MEXICAN CHICKEN AND RICE SKILLET

Servings: makes 6 servings

Prep time: 10 minutes

Cook time: about 15 minutes, plus rice

  • 1 pound ground chicken (or ground turkey breast)
  • 1 medium onion, chopped
  • 1 to 2 tablespoons chili powder
  • 1 teaspoon cumin
  • 1/2 teaspoon coarse salt
  • 3 cups cooked brown rice
  • 1 (15- or 16-ounce) can chili beans, lightly drained
  • 1 tomato, seeded and chopped, for garnish
  • Reduced-fat sour cream and chopped fresh cilantro for garnish

Heat a large nonstick skillet on medium-high; add chicken and onion. Cook 5 minutes or until chicken is no longer pink and onion is softened. Add chili powder, cumin, salt, rice and beans. Reduce heat to medium; cook 5 to 8 minutes or until heated through. Serve immediately with garnishes.

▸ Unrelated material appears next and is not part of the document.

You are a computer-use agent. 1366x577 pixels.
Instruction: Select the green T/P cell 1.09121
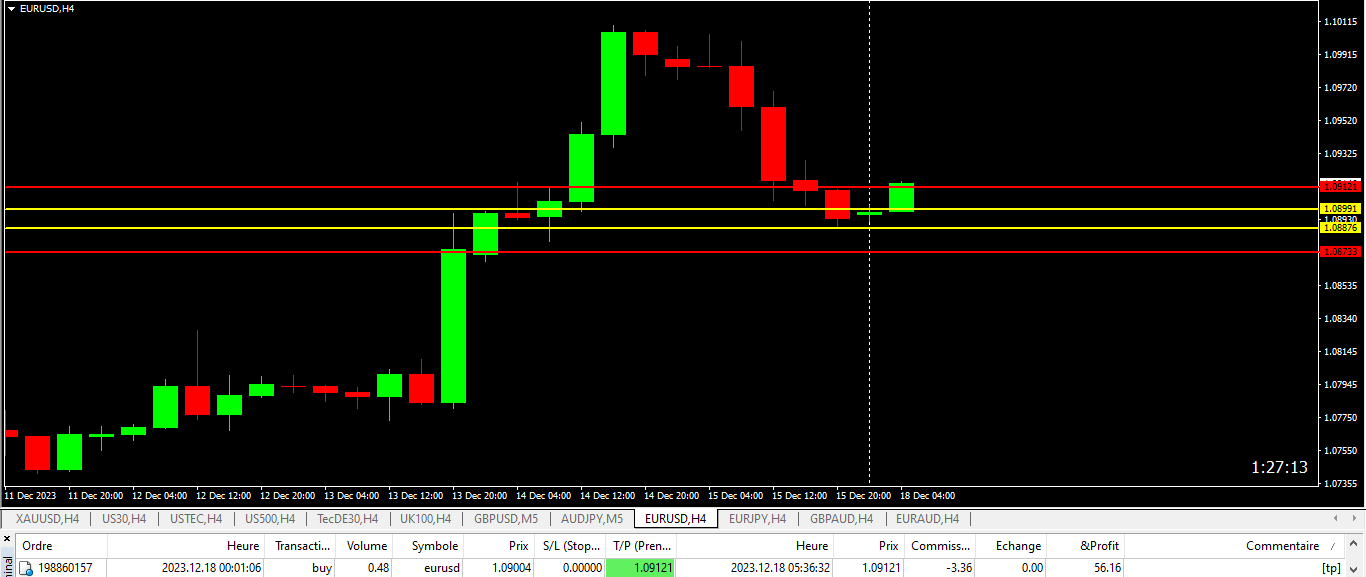tap(640, 568)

Per serving: 276 calories, 22 grams protein, 4 grams fat (12 percent calories from fat), 0.9 gram saturated fat, 37 grams carbohydrate, 48 milligrams cholesterol, 539 milligrams sodium, 6 grams fiber.


Saturday: Easy Entertaining

Invite friends for CREAMY LINGUINE WITH SHRIMP. Serve with CHERRY TOMATOES SAUTEED IN OLIVE OIL AND GARLIC. Add a BOSTON LETTUCE SALAD and BAGUETTES to round out the meal. Buy CHEESECAKE for dessert.

Shopping List

linguine, butter, asparagus, garlic, heavy cream, Tuscan or Italian seasoning, lemon, coarse salt, jumbo shrimp, parmesan or Romano cheese if desired, cherry tomatoes, olive oil, Boston lettuce, baguettes, cheesecake.

CREAMY LINGUINE WITH SHRIMP

Servings: makes 6 servings

Prep time: 15 minutes

Cook time: 15 minutes

  • 8 ounces linguine
  • 2 tablespoons butter
  • 1 pound asparagus, trimmed and sliced diagonally into 1 1/2-inch pieces (about 4 cups)
  • 1 teaspoon minced garlic
  • 1 cup heavy cream
  • 4 teaspoons Tuscan or Italian seasoning
  • 1 tablespoon lemon juice
  • 1 teaspoon coarse salt
  • 1 pound jumbo shrimp, peeled and deveined
  • Freshly grated parmesan or Romano cheese for garnish, if desired
  • Cook linguine according to directions. Drain, reserving 1/4 cup of the pasta cooking water. Meanwhile, melt butter in large, deep skillet on medium heat. Add asparagus and garlic; cook and stir 5 minutes or until asparagus is softened. Add cream, seasoning, lemon juice and salt. Bring to simmer, stirring occasionally

Stir shrimp into skillet. Reduce heat to low; simmer 5 minutes or just until shrimp turn pink. Add pasta and reserved pasta cooking water; toss to coat well. Serve immediately with grated parmesan or Romano cheese, if desired.

Per serving: 384 calories, 21 grams protein, 20 grams fat (45 percent calories from fat), 11.8 grams saturated fat, 32 grams carbohydrate, 171 milligrams cholesterol, 451 milligrams sodium, 2 grams fiber.